## start Input

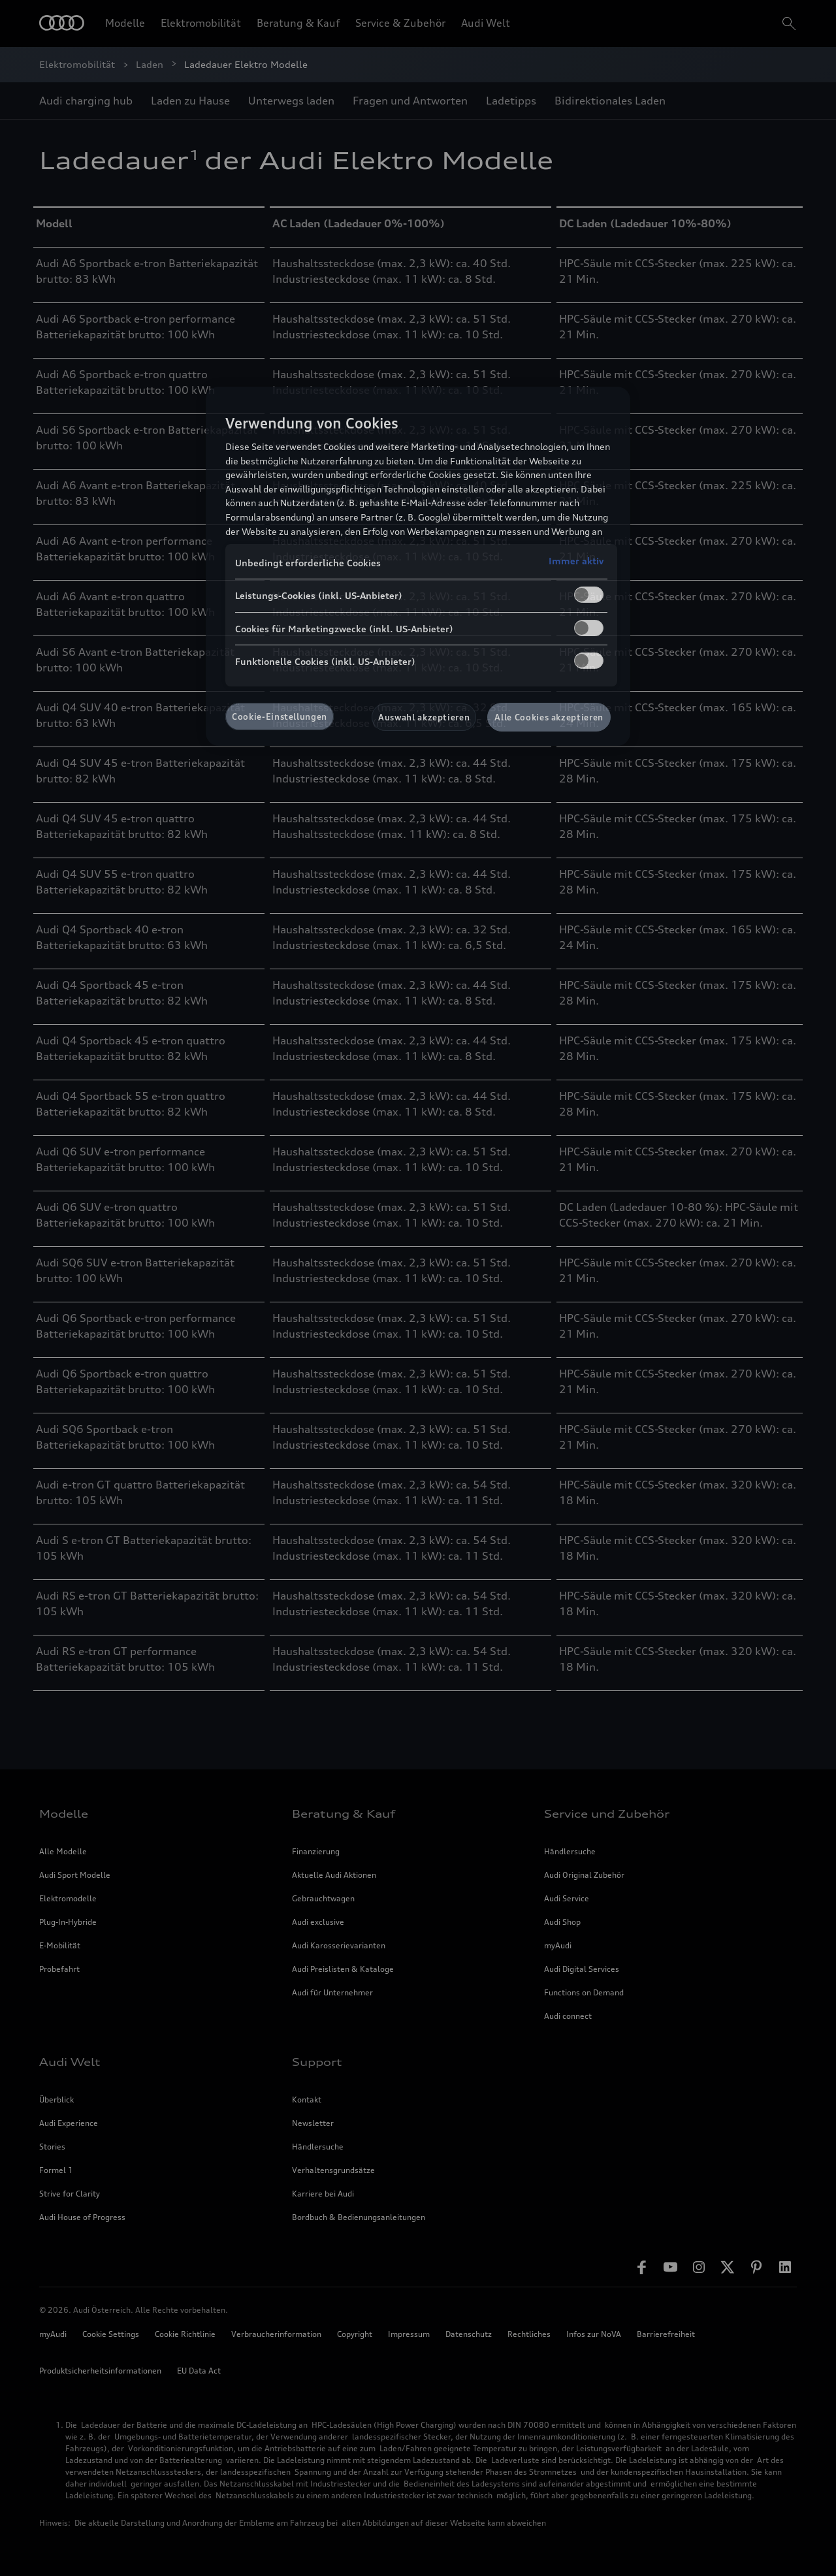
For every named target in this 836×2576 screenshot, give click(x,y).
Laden (149, 64)
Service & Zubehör (400, 22)
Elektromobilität (201, 22)
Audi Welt (485, 22)
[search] (788, 23)
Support (317, 2062)
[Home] (61, 24)
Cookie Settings (110, 2334)
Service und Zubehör (606, 1813)
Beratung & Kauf (298, 22)
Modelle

## end Input

Task instructions
Repeat all of the lines above word for word, and leave the picture out.

Exercise answer
For every named target in this 836×2576 screenshot, give click(x,y).
Laden (149, 64)
Service & Zubehör (400, 22)
Elektromobilität (201, 22)
Audi Welt (485, 22)
[search] (788, 23)
Support (317, 2062)
[Home] (61, 24)
Cookie Settings (110, 2334)
Service und Zubehör (606, 1813)
Beratung & Kauf (298, 22)
Modelle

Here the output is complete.